October 5 was a chilly and windy night. Florencio Moran went to sleep on East Broadway alongside two other men.
That's where he was beaten to death.
Moran was the youngest of the four victims, struck down in the middle of the night for using the street as a place to sleep. He was just 39 years old.
- Part 1: Nazario Vazquez Villegas: Why a Man Who Had a Home to Go to Died While Sleeping on the Streets of Chinatown
- Part 2: Chuen Kwok: Why an 83-Year-Old Man Found Himself Homeless in the Twilight of His Life
Little is known about him. We only have one picture. He was the last victim to be identified. It took officials nearly two weeks to get his name. They are still searching for his family.
We know he was from Mexico, from the state of Guerrero. The Mexican consulate is looking for relatives. So far, no luck.
Moran had friends, a family of sorts, men who banded together in Chinatown and slept on the streets. Luis Rodriguez was closest to him.
(Luis Rodriguez (right) sits on a park bench in Manhattan with another homeless man, preparing for a night on the streets.)
"Florencio was my good friend,” said Rodriguez. “I have known him for about that time, for about two years that I have been in the streets."
His group of friends could often be found at a small park in lower Manhattan in the evening hours.
"We would just hang out,” said Rodriguez. “Have a couple drinks, hang out. I met him ‘cause he used to like going to the casino. Just like hanging out, making money, that's how I met him."
They drank together. They took buses to casinos in Pennsylvania together. They slept on the streets together. A life often in the dark, veiled from society as we know it.
"Just the typical friend that would be there for you, I mean, I hate to say it: if you needed a drink, if you had the shakes or something, he would be there for you,” said Rodriguez. “He would be there for you to give you the sweater off his back.

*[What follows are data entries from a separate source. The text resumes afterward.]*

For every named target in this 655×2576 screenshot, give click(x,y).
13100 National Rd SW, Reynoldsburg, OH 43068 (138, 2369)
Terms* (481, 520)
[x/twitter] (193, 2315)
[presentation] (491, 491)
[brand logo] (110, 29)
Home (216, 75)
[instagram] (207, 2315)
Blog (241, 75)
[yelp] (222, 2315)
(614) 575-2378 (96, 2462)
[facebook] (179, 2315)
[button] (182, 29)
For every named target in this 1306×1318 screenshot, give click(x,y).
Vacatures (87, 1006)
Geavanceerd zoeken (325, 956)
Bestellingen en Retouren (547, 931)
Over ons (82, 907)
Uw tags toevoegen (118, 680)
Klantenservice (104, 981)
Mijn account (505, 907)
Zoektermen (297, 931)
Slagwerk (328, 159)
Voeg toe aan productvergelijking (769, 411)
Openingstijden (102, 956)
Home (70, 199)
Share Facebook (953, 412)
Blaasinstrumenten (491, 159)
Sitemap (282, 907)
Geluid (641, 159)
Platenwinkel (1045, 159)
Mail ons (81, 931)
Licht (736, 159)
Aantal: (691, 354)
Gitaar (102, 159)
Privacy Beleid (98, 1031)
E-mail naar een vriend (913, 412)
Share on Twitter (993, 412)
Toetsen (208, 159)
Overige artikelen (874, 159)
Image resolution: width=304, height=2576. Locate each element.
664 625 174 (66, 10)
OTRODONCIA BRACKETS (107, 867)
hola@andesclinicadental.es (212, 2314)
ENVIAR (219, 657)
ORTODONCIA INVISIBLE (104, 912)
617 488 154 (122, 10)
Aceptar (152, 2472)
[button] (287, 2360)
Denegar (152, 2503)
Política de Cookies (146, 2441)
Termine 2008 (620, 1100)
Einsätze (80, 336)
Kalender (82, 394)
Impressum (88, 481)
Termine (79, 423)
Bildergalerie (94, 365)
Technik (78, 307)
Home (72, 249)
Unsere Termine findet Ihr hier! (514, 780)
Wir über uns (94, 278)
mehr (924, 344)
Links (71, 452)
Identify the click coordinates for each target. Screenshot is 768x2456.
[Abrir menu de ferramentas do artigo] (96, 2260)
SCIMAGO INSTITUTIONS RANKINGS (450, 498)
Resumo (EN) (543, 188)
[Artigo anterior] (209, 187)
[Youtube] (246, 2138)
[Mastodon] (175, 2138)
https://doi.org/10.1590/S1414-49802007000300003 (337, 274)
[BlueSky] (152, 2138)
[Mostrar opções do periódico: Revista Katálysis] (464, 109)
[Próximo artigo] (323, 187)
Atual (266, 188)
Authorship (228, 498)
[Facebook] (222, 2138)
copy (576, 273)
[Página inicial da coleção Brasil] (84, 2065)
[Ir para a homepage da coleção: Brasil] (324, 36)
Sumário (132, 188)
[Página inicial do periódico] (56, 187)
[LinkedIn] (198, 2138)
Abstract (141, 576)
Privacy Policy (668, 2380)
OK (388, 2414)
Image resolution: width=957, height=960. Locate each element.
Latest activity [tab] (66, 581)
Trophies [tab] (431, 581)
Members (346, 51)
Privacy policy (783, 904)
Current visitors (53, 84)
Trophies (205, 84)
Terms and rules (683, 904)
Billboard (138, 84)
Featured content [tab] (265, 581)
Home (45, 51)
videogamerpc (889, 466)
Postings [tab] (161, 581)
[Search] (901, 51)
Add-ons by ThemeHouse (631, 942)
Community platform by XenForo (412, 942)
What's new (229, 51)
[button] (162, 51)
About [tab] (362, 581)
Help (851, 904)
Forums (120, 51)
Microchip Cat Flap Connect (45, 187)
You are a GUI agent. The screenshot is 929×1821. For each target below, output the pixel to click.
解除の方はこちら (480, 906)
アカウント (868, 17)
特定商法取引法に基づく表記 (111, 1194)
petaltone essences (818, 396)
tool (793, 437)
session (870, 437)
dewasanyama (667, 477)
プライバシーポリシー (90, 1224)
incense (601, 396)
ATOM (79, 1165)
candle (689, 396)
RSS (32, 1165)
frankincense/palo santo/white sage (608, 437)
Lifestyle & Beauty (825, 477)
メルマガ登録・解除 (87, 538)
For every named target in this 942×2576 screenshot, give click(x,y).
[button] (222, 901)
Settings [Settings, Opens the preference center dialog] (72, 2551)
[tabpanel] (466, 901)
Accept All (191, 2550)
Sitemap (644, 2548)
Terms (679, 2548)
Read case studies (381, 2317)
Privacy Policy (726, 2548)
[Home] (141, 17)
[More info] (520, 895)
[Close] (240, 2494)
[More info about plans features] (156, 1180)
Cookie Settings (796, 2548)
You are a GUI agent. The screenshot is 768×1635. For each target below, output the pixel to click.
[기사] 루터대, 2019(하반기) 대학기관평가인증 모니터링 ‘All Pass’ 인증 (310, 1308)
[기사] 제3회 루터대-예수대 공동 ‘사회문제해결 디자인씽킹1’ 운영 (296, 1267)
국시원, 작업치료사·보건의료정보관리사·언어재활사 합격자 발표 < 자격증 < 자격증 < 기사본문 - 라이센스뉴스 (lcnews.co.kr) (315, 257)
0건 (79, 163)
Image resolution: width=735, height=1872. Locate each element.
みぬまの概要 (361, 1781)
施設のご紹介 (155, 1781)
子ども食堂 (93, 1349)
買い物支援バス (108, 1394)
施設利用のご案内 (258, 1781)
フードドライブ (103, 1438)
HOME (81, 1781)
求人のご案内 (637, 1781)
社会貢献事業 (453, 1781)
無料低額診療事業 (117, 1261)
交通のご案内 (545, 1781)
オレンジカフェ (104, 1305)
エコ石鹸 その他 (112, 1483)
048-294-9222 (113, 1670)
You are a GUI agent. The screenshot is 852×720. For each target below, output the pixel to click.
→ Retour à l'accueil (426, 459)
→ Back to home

He was a very nice, very beautiful, humble guy."
We're told Moran at one point wanted to be a professional boxer — dreams dashed, Rodriguez said, by a string of bad luck.
"You wonder how some people just have the worst luck. For some reason or another, they have a terrible life," said Rodriguez.
Abraham Bautista also spent time with Moran on the street. He knew few details about the man he once was.
"He was my friend and we also sometimes, we share a beer,” Bautista said. “Every time they see me and run to me and ask me for money to get more beer. We never talk about family. We talk about someday going back to Mexico, but we never had a date."
Moran's story isn't unusual. Anonymity is the language of the streets, where sometimes the homeless simply graze by the services they need.
"We bring meals to people living on the streets, so basically it's the lowest threshold way to provide food for folks,” said Giselle Routhier, who works with the Coalition for the Homeless. “We go to where people are and hand out hot meals. So it turns out we knew almost all the gentleman that were killed or injured in this instance a few weeks ago, because we feed them every night.
"What folks may be doing to survive on the streets, or to deal with problems or trauma they are facing in their lives, may not differ from the kind of coping mechanisms that people who have a home face, but they are forced to do it in public, right? They don't have the privacy of their own home to cope with the issues they are facing. So at the end of the day, the issue that needs to be solved is homelessness and their access to a safe, private space."
We know Moran was offered help from city officials at one point years ago — part of the outreach officials do. But he refused, choosing the streets instead.